Among Hall’s suspected victims were Carl Hamilton, a Black barber and bootlegger who had been shot twice with a .45-caliber pistol and whose body was found slumped against a tree near Camden; E.C. Adams, a husband and father from Humboldt, Kan., who was on his way to start a new job at a naval ordnance plant in Camden; and 30-year-old Doyle Mulherin, a driver for Western Meat Co. in Little Rock, whose body was found a week after the Adams murder near the Bayou Meto Bridge outside Stuttgart. Adams and Mulher- in were killed with the same .38-caliber pistol.

Another suspected Hall victim was J.D. Newcomb Jr., chief boiler inspector for the state Labor Department, who was traveling to Clarksville from Little Rock. His charred body was found in his partially burned car in Cleburne County.

Evidence corroborated Hall’s confessions in the Arkansas cases, Jones writes, and she looks into his other claims — that, among others, he killed a doctor and a soldier in Kansas, a Texas Bible salesman, and an Oklahoma man, all in 1944; and another Oklahoma man in 1940 — in the chapter “One in a Long Line of Monsters.”

The killer, says Jones, was a puzzle.

“One thing that’s hard to understand about Red is, what did he get out of this? Robbing them? It was so little money. At most he probably made $126 in one robbery. Also, he made good money driving a cab. He gets no sexual pleasure from it. He’s different. He just killed them.”

Wyatt Jones’ illustration of serial killer James “Red” Hall (Special to the Democrat-Gazette/Wyatt Jones)
Wyatt Jones’ illustration of serial killer James “Red” Hall (Special to the Democrat-Gazette/Wyatt Jones)

CRIMINAL STORIES

Jones was about 50 when she began writing features for the River Valley & Ozark Edition of the Democrat-Gazette.
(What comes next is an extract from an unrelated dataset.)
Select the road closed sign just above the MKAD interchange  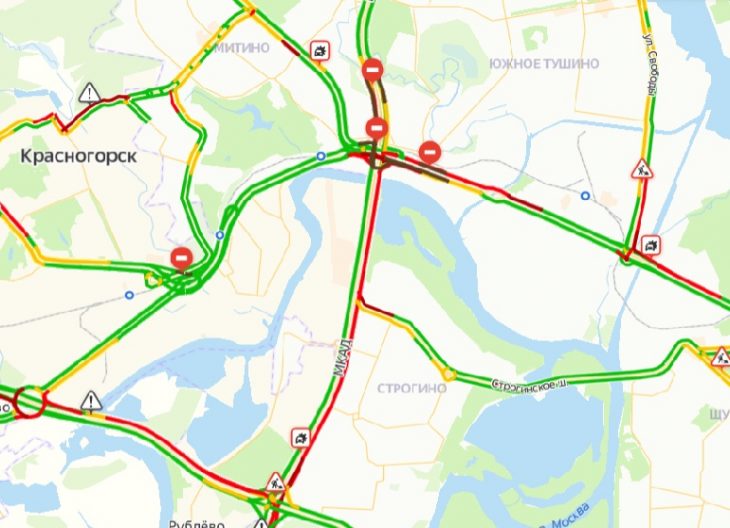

In 2006, she wrote “Who Killed Chester Hooker,” about a 1997 murder at the Broadway Hotel in Prescott, for AY magazine. Since then she has written more than 80 true-crime articles for the magazine.

“It’s never too late” to start something new, Jones says. “I think of Burt Mustin, who was a great character actor. He was 67 years old when he started acting and kept at it until he was 90-something. I’ve toyed with the idea of writing a book about all these people who didn’t find their niche until they were 50 or older.”

Jones, who grew up in Conway, is cheerful and quick to smile, but admits with a chuckle that she may have been a “morbid little girl.” She traces her interest in true-crime stories to when she was 11, watching the “CBS Evening News with Walter Cronkite.”

‘THAT HOOKED ME’

“There was this grainy film footage of a body on a gurney being wheeled out of an apartment house. It was covered in a sheet and Walter Cronkite said that the Boston Strangler had struck again. That hooked me.”

She began reading things like “Cell 2455, Death Row: A Condemned Man’s Own Story,” by Caryl Chessman, the convicted robber, rapist and kidnapper who was executed in 1960. She also learned about Isidore Zimmerman, who served 25 years in prison for a 1937 murder he didn’t commit.

“Oddly enough, I find myself writing about people who did commit crimes, but I’m very aware of the people who have been imprisoned and even executed who were innocent.”

True-crime stories have grown in popularity, especially on streaming services, where documentary series like “Night Stalker,” “The Staircase” and “I’ll Be Gone in the Dark” can be binged, and on podcasts like “Serial.”

“True-crime is partly entertainment,” Jones says. “Women like to go at it from a psychological standpoint. They’re interested in what makes that guy tick, and I do like to present a little bit about the psychological aspects of it. But it’s entertaining and cathartic. It makes you feel, in a way, more alive.

“And then, too, you may learn something. Like, don’t get into the car with that guy.”